== Exercise details ==
Word for word, reproduce the records that follow.

(Recorded data)
──────

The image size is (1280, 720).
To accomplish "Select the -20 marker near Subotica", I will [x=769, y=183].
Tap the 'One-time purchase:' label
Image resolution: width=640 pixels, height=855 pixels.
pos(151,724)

──────

== Your response ==
The image size is (1280, 720).
To accomplish "Select the -20 marker near Subotica", I will [x=769, y=183].
Tap the 'One-time purchase:' label
Image resolution: width=640 pixels, height=855 pixels.
pos(151,724)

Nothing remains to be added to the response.